WHAT NEEDS TO BE DONE:
The response should consist of the records that follow, repeated exactly.

DATA TO EXAMINE:

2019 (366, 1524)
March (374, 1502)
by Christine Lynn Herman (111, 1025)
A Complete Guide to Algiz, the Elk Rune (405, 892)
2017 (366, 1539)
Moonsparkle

YOUR SOLUTION:
2019 (366, 1524)
March (374, 1502)
by Christine Lynn Herman (111, 1025)
A Complete Guide to Algiz, the Elk Rune (405, 892)
2017 (366, 1539)
Moonsparkle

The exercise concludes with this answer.